Wednesday, April 28, 2010
28th April, 2010 Tap, tap, tap
Yesterday I had a second visit to a horse to work with his owner on his loading. In contrast to my first visit when he was initially reluctant to load and clearly frightened, this time he was walking on and off calmly, and pausing in the position he would need to be in if we used the partition and at the top of the ramp. We reinforced these pauses with a "tlock" and a treat and he was nonchalant about the whole thing. His demeanour changed however the moment I approached the ramp even though all I was doing was talking to him. The idea is that if he stands still I would walk away and do this three times before even going near one of the doors. Instead, the horse began to piaffe with his back legs and then backed off the trailer (which is a rear facing Equitrek). Once out, he kicked out with short jabbing motions with his back legs something he hadn't done even when we first put his boots on. This pattern was repeated a couple of times so we went back to the original training with no-one approaching the ramp so that we could at least end this session on the very best note. Nevertheless, in time, someone will have to approach the ramp and close up the doors and the ramp itself. Our job will be to prove to this horse that we have no intention of hitting him and will work with him until he is less afraid and then hopefully not afraid of being in the trailer.

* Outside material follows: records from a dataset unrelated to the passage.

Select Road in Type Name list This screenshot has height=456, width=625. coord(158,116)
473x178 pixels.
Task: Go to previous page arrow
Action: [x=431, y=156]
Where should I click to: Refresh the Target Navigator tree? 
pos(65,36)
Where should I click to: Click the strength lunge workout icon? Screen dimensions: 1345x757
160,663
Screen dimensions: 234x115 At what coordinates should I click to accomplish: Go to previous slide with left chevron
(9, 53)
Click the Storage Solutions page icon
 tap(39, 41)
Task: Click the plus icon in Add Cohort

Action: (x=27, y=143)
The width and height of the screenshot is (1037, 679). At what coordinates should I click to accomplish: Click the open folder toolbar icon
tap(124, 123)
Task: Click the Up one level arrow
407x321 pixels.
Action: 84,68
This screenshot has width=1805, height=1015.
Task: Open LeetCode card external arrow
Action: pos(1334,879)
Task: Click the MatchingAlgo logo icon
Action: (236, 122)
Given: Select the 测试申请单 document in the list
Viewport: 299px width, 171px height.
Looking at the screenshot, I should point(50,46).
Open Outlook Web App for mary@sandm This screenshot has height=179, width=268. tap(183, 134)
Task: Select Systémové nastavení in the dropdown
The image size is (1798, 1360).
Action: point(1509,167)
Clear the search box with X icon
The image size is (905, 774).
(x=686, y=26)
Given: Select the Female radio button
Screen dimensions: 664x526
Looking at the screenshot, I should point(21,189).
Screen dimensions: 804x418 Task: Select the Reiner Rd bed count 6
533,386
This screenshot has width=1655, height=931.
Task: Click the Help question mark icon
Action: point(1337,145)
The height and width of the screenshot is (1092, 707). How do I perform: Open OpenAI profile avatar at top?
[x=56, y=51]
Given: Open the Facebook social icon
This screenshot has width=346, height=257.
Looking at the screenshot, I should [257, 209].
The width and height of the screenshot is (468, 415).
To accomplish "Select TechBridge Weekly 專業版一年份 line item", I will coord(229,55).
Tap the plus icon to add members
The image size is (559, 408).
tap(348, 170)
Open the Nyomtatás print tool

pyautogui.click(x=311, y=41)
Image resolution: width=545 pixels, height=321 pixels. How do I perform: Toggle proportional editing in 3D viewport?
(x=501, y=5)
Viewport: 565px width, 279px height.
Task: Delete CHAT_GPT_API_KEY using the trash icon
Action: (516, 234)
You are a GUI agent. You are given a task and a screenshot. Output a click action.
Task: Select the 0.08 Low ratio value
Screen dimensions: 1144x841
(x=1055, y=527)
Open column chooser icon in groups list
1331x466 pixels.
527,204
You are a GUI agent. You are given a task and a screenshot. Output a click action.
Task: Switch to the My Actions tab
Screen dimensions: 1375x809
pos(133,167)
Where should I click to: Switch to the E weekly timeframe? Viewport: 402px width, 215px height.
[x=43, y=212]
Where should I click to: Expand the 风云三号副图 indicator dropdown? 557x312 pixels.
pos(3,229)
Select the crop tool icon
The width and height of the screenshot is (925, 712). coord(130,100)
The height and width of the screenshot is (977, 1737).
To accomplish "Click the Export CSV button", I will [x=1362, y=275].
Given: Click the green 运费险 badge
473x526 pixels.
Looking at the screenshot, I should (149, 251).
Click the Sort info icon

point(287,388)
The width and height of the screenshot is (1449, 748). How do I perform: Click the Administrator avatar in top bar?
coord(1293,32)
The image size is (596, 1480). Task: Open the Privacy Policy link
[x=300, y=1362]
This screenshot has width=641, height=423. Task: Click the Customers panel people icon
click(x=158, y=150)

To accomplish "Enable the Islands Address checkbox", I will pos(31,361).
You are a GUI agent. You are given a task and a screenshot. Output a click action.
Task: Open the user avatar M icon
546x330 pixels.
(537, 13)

This behaviour - piaffe with the back legs and the short jabbing kicks - is usually a clear indication that the horse has been "tapped" and I know that this lovely horse has spent time with a trainer that advocates tapping horses. "Tapping" is a practice used by some so-called natural horsemen to encourage horses to move forward and to load. It is a euphemism for repeatedly tapping a horse on the shoulder or on the back legs, sometimes on both sides, with lunging whips in order to irritate them and thereby create a "pressure" which the horse can only relieve by moving forwards. Andrew Maclean's book "The Truth of the Horse" shows this horrible practice on page 88 this time using tapping at the shoulder which to me is absolutely bizarre. He says, "Lead the horse to the base of the ramp and stand facing its rump. This is so if it does run backwards the handler can run forwards, tapping to set up an irritation the horse will want to avoid. Many horses run off the ramp in panic.....as soon as it begins to run, however explosively, run with it, and keep up a mild head pressure and quite fast tapping. Run as far as the horse does, and keep tapping until the horse steps forward - and it will.....If the horse tries rearing to avoid loading, keep tapping until it lands and steps forwards....Don't be afraid that it will hit its head on the roof of the trailer; (note from Sarah: The horse depicted has no poll guard on!) if your tapping stops when this happens, the horse will learn that this stops the tapping and then its flight response as it shoots backwards will reward head tossing." The same practice of tapping legs is sometimes actually used to teach piaffe with the horse cross tied on pillars and so it is little wonder that it begins to happen with horses that are frightened of loading and then confined in a small space where they can't go backwards or forwards easily.
In the photo above, which was taken by a member of the audience at a public demo, two assistants of a "natural" trainer are using lunging whips on either side of the horse to encourage it forward and over the tarpaulin with taps.